Görev 1:
Aşağıdaki kayıtlarda "What do you see at coordinates (20, 340)" ifadesini içeren satırdan başlayıp "(858, 121)." ifadesini içeren satıra kadar, iki uç satır da dahil, bu satırları aynen tekrar yazın.

Alıştırma Metni:

KOMİSYON KONUŞMASI

MUHARREM VARLI (Adana) - Teşekkür ederim Sayın Başkan.

Sayın Bakan, değerli milletvekili arkadaşlarım, Bakanlığın değerli bürokratları, değerli basın mensupları; hepinizi saygıyla selamlıyorum.

Sayın Bakan, tarımın en önemli problemlerinden bir tanesi girdi maliyetleri. Bunun da en önemlisi gübre ve mazot. Gübre, çiftçilerin en ağır yükü yani o kadar çok maliyet tutuyor ki çiftçinin en çok para harcadığı, para aktardığı bir ürün. Onun için, gübreyle alakalı KDV'yi kaldırdınız ama hâlâ piyasada gübreyi regüle edecek bir sistem kuramadınız.

Bakın, iki ay önce yani çiftçinin kullanmadığı dönemde üre gübresi 740 bin liraya satıldı serbest piyasada. Şu anda üre gübresi 1 TL yani yeni rakamla 1 TL, eski rakamla 1 milyon lira. Şimdi, arada ne kadar fark var? aşağı yukarı 260 bin lira gibi bir fark var. bu rakam çiftçinin cebinden çıkıyor. Hâlbuki, Tarım Kredi gibi bir kurum var elinizde. Tarım Kredinin Genel Müdürünün de burada olduğunu az önce öğrendik. Yani, Tarım Kredi bu piyasayı regüle edebilir, gübre fiyatlarını piyasada dengeleyebilir. Çiftçinin ihtiyacı olmadığı zaman gübre fiyatları çok düşük. 740 bin liraya üre gübresi kurtarıyorsa neden şimdi 1 milyon lira? Yani bunu anlamak mümkün değil. Onun için, Tarım Krediyi daha aktif bir hâlde piyasaya sokup çiftçiyi koruyacak, çiftçinin gübre ihtiyacını regüle edecek şekilde kullanmak gerekir, bu bir.

Verilen Malzeme:
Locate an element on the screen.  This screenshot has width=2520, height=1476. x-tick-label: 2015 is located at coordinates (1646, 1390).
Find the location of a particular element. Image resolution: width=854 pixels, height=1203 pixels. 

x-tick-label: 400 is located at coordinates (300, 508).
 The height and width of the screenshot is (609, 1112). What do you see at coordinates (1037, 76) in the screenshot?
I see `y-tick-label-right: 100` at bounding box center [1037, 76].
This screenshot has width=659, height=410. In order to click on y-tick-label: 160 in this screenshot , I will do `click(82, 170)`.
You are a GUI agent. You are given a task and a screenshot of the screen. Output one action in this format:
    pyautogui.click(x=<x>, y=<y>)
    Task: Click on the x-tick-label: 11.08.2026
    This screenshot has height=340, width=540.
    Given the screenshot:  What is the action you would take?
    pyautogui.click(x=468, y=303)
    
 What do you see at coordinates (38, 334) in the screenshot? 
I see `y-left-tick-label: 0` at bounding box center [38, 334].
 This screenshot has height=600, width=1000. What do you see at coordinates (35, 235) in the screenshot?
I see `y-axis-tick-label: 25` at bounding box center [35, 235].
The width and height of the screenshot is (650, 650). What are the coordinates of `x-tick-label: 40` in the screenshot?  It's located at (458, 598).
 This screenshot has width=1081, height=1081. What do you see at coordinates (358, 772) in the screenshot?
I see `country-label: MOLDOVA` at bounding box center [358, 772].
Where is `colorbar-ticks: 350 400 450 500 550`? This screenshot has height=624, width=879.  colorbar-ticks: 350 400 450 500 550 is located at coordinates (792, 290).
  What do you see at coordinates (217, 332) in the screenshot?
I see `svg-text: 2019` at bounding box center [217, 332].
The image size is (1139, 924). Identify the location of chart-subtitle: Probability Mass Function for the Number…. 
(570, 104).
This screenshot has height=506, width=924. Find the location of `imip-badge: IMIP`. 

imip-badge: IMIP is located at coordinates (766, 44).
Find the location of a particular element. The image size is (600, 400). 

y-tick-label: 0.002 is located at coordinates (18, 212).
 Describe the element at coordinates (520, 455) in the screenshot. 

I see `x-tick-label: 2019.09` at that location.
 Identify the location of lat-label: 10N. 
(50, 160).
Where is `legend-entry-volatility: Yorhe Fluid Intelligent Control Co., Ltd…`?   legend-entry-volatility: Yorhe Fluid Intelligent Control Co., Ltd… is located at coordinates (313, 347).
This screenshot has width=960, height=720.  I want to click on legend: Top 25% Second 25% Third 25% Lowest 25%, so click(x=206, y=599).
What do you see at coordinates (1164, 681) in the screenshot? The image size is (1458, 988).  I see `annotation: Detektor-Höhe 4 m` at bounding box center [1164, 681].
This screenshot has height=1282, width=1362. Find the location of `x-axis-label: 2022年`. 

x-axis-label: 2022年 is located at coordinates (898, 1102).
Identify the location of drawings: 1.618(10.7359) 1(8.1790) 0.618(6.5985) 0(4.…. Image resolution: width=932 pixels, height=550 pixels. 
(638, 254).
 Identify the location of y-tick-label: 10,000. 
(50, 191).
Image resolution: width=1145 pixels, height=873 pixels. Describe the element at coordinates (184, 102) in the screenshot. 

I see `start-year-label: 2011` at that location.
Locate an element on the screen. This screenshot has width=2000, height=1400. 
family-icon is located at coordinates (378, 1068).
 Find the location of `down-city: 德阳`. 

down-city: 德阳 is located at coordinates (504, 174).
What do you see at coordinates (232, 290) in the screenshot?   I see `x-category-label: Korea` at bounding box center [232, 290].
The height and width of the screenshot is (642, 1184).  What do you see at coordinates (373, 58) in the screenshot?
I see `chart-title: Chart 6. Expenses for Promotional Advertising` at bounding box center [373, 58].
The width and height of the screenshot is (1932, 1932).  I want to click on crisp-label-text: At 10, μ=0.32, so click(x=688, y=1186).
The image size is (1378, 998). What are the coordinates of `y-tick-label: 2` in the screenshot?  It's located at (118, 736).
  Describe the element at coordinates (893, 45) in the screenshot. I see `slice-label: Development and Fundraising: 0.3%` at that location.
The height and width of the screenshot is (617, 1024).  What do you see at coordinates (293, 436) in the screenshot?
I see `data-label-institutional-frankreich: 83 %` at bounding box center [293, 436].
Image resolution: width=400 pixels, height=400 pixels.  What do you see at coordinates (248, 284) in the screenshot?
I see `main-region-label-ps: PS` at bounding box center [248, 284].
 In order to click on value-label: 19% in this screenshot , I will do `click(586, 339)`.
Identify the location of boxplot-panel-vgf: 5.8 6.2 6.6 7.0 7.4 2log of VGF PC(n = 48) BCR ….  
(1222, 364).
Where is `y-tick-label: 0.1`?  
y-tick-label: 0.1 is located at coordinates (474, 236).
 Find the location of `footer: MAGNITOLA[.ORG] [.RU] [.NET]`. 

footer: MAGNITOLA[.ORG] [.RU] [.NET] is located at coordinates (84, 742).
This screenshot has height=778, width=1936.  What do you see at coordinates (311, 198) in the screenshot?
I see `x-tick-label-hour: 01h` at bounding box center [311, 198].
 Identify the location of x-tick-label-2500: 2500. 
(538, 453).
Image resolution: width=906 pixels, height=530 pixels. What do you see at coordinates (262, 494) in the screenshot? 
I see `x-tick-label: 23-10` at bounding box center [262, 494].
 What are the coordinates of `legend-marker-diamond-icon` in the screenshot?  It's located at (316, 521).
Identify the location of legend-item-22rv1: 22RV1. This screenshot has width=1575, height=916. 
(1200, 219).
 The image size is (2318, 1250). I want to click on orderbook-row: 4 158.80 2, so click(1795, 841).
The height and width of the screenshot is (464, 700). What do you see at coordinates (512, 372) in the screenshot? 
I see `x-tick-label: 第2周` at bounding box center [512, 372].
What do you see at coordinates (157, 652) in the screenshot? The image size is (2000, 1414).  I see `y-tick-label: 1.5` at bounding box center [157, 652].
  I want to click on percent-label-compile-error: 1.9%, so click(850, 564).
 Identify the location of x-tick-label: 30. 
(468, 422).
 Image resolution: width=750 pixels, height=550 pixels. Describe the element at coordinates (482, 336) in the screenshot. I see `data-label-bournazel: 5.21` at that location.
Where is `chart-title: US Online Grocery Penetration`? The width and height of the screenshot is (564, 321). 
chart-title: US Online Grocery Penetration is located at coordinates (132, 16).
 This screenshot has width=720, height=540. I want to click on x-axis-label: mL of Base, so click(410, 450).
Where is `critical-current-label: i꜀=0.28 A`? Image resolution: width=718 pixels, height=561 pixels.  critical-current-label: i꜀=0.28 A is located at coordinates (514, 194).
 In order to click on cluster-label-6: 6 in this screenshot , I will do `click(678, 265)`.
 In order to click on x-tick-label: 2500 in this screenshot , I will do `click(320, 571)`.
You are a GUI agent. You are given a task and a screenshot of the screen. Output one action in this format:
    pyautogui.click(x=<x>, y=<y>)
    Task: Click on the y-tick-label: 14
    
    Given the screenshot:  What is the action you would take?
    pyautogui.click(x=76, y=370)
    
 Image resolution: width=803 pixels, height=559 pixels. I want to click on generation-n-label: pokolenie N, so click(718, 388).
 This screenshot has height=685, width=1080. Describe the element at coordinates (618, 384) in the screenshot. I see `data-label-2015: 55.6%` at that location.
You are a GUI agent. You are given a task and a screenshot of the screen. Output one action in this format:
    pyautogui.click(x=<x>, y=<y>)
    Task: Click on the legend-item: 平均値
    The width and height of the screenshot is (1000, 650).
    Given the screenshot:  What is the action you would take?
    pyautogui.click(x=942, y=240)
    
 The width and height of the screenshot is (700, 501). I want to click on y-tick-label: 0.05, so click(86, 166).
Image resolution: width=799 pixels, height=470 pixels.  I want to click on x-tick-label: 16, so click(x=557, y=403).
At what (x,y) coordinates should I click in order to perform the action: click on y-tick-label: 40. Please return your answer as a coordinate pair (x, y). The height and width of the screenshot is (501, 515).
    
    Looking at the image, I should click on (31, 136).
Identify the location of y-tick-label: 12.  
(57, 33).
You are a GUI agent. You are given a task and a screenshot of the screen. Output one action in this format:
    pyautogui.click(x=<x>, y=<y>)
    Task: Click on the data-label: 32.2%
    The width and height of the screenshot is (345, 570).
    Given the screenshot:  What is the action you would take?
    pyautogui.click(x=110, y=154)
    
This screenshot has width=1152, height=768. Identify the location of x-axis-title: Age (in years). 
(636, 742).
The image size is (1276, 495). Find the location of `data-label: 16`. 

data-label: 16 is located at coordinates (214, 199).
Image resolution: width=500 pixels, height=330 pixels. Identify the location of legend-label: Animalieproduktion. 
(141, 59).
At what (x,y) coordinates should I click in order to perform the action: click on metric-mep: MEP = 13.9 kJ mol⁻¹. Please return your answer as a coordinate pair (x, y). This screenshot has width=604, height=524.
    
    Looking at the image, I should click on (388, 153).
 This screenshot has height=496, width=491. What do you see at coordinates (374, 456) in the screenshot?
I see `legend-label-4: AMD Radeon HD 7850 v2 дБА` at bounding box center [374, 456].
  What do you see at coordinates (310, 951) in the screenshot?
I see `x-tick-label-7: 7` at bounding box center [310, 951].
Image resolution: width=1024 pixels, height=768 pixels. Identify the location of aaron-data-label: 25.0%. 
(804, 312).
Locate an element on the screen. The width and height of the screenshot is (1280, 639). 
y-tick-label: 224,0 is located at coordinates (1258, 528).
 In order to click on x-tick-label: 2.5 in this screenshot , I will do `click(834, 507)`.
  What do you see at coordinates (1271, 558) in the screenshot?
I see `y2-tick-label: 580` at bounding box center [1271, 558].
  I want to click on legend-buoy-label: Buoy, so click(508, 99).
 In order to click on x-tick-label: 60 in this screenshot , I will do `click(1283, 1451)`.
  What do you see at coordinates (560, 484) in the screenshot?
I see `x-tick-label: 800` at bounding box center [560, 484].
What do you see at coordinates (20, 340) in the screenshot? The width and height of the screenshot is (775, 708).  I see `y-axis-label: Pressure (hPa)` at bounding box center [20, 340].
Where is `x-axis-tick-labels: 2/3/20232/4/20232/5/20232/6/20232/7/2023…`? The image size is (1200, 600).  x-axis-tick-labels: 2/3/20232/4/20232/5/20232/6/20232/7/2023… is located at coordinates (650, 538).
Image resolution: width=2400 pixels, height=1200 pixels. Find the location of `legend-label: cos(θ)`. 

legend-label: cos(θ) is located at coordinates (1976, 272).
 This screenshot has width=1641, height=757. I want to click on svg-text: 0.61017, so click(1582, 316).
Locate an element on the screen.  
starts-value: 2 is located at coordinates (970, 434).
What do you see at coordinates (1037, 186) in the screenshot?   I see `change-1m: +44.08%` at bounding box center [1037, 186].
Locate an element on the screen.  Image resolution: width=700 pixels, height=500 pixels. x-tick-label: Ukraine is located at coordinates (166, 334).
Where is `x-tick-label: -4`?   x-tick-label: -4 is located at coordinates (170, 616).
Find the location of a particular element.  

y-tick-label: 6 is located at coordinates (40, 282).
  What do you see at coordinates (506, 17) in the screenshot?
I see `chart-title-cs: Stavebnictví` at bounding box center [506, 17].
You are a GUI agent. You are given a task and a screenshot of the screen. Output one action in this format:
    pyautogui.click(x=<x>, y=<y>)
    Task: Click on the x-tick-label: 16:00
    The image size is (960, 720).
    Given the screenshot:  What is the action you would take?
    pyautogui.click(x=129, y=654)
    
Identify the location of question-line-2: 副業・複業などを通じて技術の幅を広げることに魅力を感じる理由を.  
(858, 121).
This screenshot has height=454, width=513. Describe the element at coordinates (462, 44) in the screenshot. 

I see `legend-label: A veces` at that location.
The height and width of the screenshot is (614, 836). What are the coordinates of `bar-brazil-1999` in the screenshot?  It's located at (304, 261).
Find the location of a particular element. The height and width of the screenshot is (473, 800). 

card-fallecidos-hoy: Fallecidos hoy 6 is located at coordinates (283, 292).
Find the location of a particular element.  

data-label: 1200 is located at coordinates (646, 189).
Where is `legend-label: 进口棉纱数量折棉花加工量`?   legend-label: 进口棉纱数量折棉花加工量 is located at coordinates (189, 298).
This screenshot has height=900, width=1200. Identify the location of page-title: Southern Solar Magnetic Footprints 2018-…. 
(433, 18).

Görev 2:
Yukarıdaki tarımda girdi maliyetleri üzerine yapılan komisyon konuşmasını bittiği yerden devam ettirin.

Cevap Bölümü 1:
What do you see at coordinates (20, 340) in the screenshot? The width and height of the screenshot is (775, 708).  I see `y-axis-label: Pressure (hPa)` at bounding box center [20, 340].
Where is `x-axis-tick-labels: 2/3/20232/4/20232/5/20232/6/20232/7/2023…`? The image size is (1200, 600).  x-axis-tick-labels: 2/3/20232/4/20232/5/20232/6/20232/7/2023… is located at coordinates (650, 538).
Image resolution: width=2400 pixels, height=1200 pixels. Find the location of `legend-label: cos(θ)`. 

legend-label: cos(θ) is located at coordinates (1976, 272).
 This screenshot has width=1641, height=757. I want to click on svg-text: 0.61017, so click(1582, 316).
Locate an element on the screen.  
starts-value: 2 is located at coordinates (970, 434).
What do you see at coordinates (1037, 186) in the screenshot?   I see `change-1m: +44.08%` at bounding box center [1037, 186].
Locate an element on the screen.  Image resolution: width=700 pixels, height=500 pixels. x-tick-label: Ukraine is located at coordinates (166, 334).
Where is `x-tick-label: -4`?   x-tick-label: -4 is located at coordinates (170, 616).
Find the location of a particular element.  

y-tick-label: 6 is located at coordinates (40, 282).
  What do you see at coordinates (506, 17) in the screenshot?
I see `chart-title-cs: Stavebnictví` at bounding box center [506, 17].
You are a GUI agent. You are given a task and a screenshot of the screen. Output one action in this format:
    pyautogui.click(x=<x>, y=<y>)
    Task: Click on the x-tick-label: 16:00
    The image size is (960, 720).
    Given the screenshot:  What is the action you would take?
    pyautogui.click(x=129, y=654)
    
Identify the location of question-line-2: 副業・複業などを通じて技術の幅を広げることに魅力を感じる理由を.  
(858, 121).

Cevap Bölümü 2:
İkincisi, mazotla alakalı konu. Mazotta yüzde 50'sine destek vereceğinizi söylediniz. Yani, bu rakam ne kadardır, nasıl düşünüyorsunuz, nasıl değerlendiriyorsunuz, bilmiyorum ama ben kendim çiftçi bir arkadaşınızım, bizzat çiftçilikle uğraşan bir arkadaşınızım ve ekip dikmeyi bilen bir çiftçinin ne kadar mazot harcadığını da iyi bilen bir arkadaşınızım. Yani, bir çiftçinin tarlayı ilk sürdüğünden son hasada kadar 1 dönüme harcadığı mazot 15 litre Sayın Bakan yani aşağı yukarı, ortalama. Mısırda da, pamukta da 15 litre mazot harcar bir çiftçi ilk sürekten son hasada kadar. Bunu göz önünde bulundurarak eğer "Yüzde 50 rakamını karşılayacağız." diyorsanız bu makul bir rakam olur.

Ama, bundan daha önemlisi, bunlar olumlu gelişmeler, güzel gelişmeler yani mazota yüzde 50 destek vermeniz, prim desteklerini artırmanız ama çiftçiyi teşvik etmek, çiftçiyi korumak, üretimi desteklemek açısından bence en önemlisi ürün fiyatlarını koruyabilmek ve çiftçiye mutlaka ürününü ektirebilmek. Yani, pamukla alakalı çok güzel bir şey ortaya koydunuz, bunu destekliyoruz. 75 kuruş yani eski rakamla 750 bin lira gibi bir destekleme koydunuz, güzel ama yeterli değil. Bence bu rakamın 1 TL civarına çekilmesi lazım. Çünkü, bu yıl pamuk üretimi az oldu. Önümüzdeki yıl, Sayın Bakan, pamuk üretimi çok fazla olacak. Bakın, piyasada da pamuk fiyatları düşecek, şimdiden uyarıyorum ben sizi. Yani ben kendim bu yıl 300 dönüm pamuk ekmiştim, seneye bin dönüm civarında pamuk ekmeyi düşünüyorum. Çünkü Çukurova'da pamuğun mutlaka ekilmesi lazım, pamuğun desteklenmesi lazım. Doğru bir uygulama yapıyorsunuz ama pamuk ürününü piyasada da korumak lazım, bunu korumak için de bir sistemi geliştirmek lazım, artı prim desteğini en az 1 TL seviyesine çekmemiz lazım.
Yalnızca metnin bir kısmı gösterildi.